» 作業内容
a – 記事の「AAA-UDMAパッケージ」から「(月)に販売する予定という。」までの部分を、「エントリーサーバー」を「小規模サーバー」に置き換えて書き直すこと。
b – 次の(i)〜(iii)が記事の内容と合っているかを、それぞれ「はい」か「いいえ」で答え、判断の決め手となる記事の語句をそのまま引用すること。
(i) AAA-UDMAはHDDを最大8台まで接続できる。
(ii) 販売を始めたのはUSER'S SIDE本店である。
(iii) 初期入荷分は多く、在庫に余裕があった。

» ページ抜粋
☆ ☆ ☆

【 2000年4月29日号 】

AdaptecからIDE用のRAIDカード「AAA-UDMA」登場
フルサイズのカードでIDE 4ポートを装備

AAA-UDMAパッケージ
【AAA-UDMA】【パッケージ】
RAID 0デモ中貼り紙
【RAID 0デモ中】【貼り紙】
IDEコネクタ68Pinの空きパターン
【IDEコネクタ】【68Pinの空きパターン】
AIC-7890接続図
【AIC-7890】【接続図】

 SCSIからIDEへというストレージ用インターフェイスの流れはとどまるところを知らず、ついにはエントリーサーバーをターゲットにしたIDE RAIDカードまで登場。SCSI関連メーカーのリーダー的存在であるAdaptecから、本格仕様のIDE RAIDカード「AAA-UDMA」が発売され、特にハイエンド志向ユーザー達からただならぬ注目を集めている。IDE用としては初めてRAID 5をサポートするフルサイズのPCI用カードで、4台までのHDD接続をサポートする。

 販売を始めたのはUSER'S SIDE本店で、価格は56,800円(詳細は「今週見つけた新製品」参照のこと)。ただし、初期入荷分が少量だったために即完売となった。このほかでは、PCiN秋葉原が5月1日(月)に販売する予定という。

☆ ☆ ☆

» 提供資料
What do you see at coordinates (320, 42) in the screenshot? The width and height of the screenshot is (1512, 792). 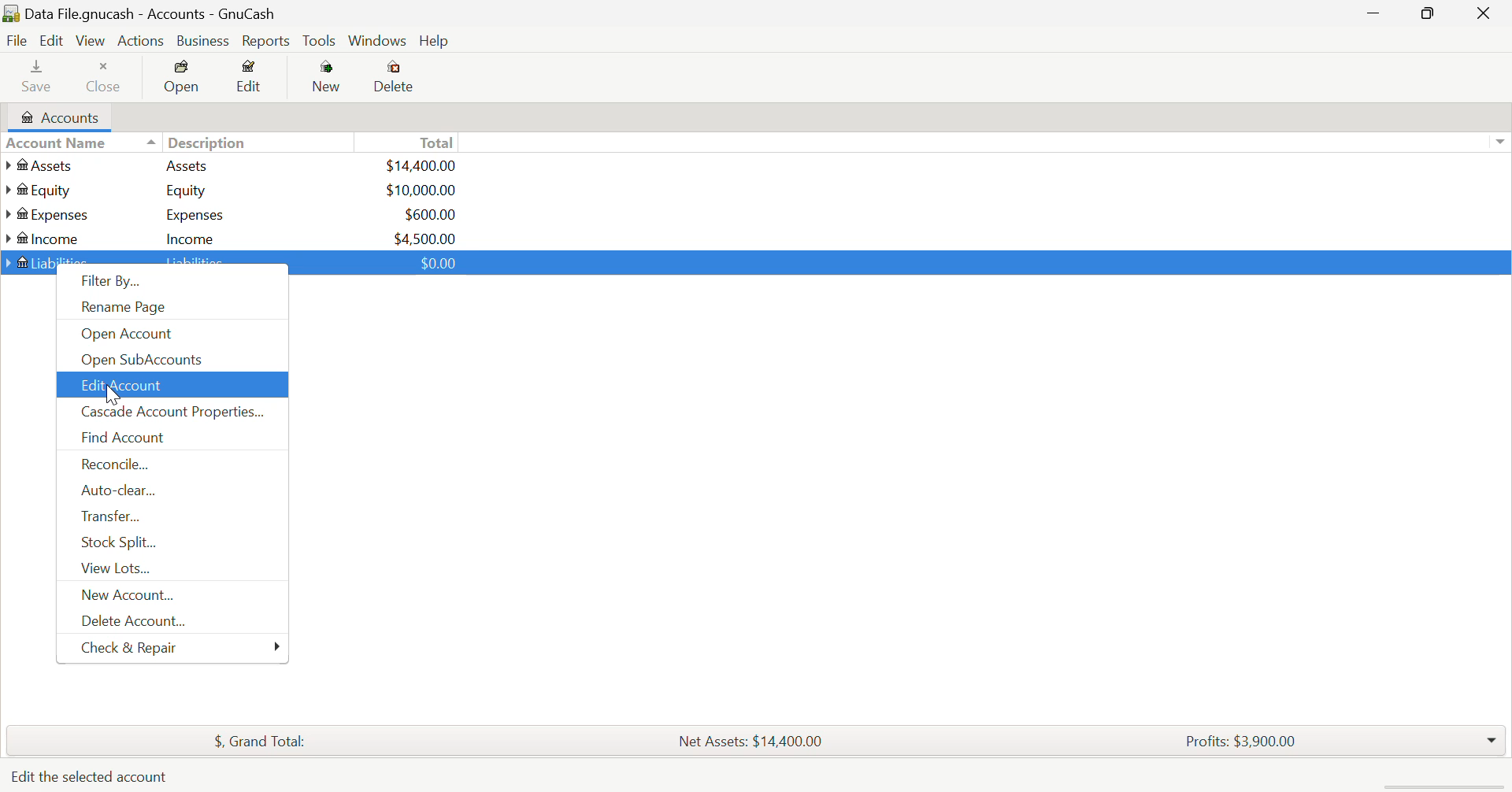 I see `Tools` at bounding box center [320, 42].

☆ ☆ ☆

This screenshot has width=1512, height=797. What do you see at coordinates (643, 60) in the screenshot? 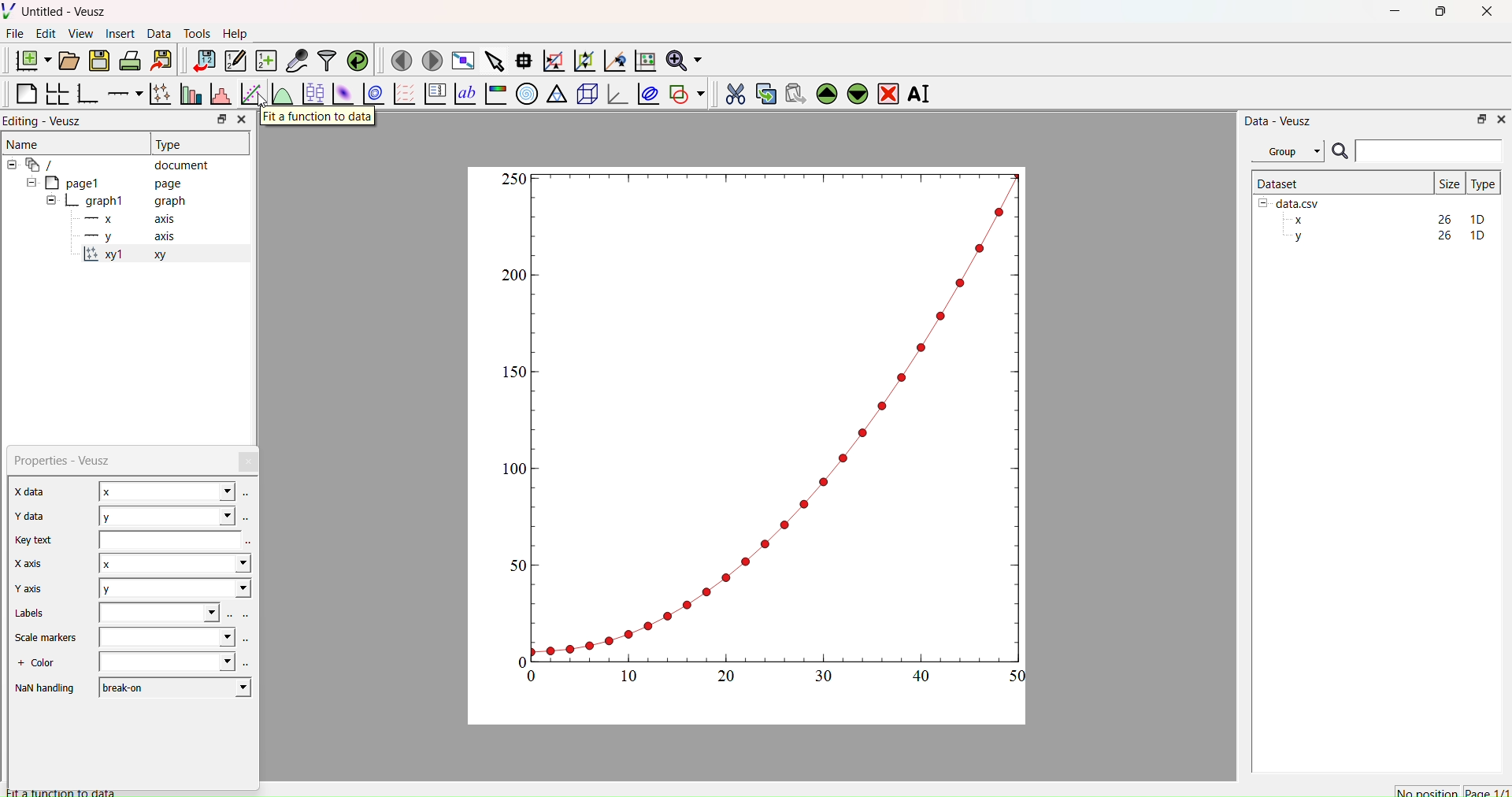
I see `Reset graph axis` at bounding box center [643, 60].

☆ ☆ ☆

» 作業結果
a –
AAA-UDMAパッケージ
【AAA-UDMA】【パッケージ】
RAID 0デモ中貼り紙
【RAID 0デモ中】【貼り紙】
IDEコネクタ68Pinの空きパターン
【IDEコネクタ】【68Pinの空きパターン】
AIC-7890接続図
【AIC-7890】【接続図】

 SCSIからIDEへというストレージ用インターフェイスの流れはとどまるところを知らず、ついには小規模サーバーをターゲットにしたIDE RAIDカードまで登場。SCSI関連メーカーのリーダー的存在であるAdaptecから、本格仕様のIDE RAIDカード「AAA-UDMA」が発売され、特にハイエンド志向ユーザー達からただならぬ注目を集めている。IDE用としては初めてRAID 5をサポートするフルサイズのPCI用カードで、4台までのHDD接続をサポートする。

 販売を始めたのはUSER'S SIDE本店で、価格は56,800円(詳細は「今週見つけた新製品」参照のこと)。ただし、初期入荷分が少量だったために即完売となった。このほかでは、PCiN秋葉原が5月1日(月)に販売する予定という。

b –
(i) いいえ。「4台までのHDD接続をサポートする」
(ii) はい。「販売を始めたのはUSER'S SIDE本店で」
(iii) いいえ。「初期入荷分が少量だったために即完売となった」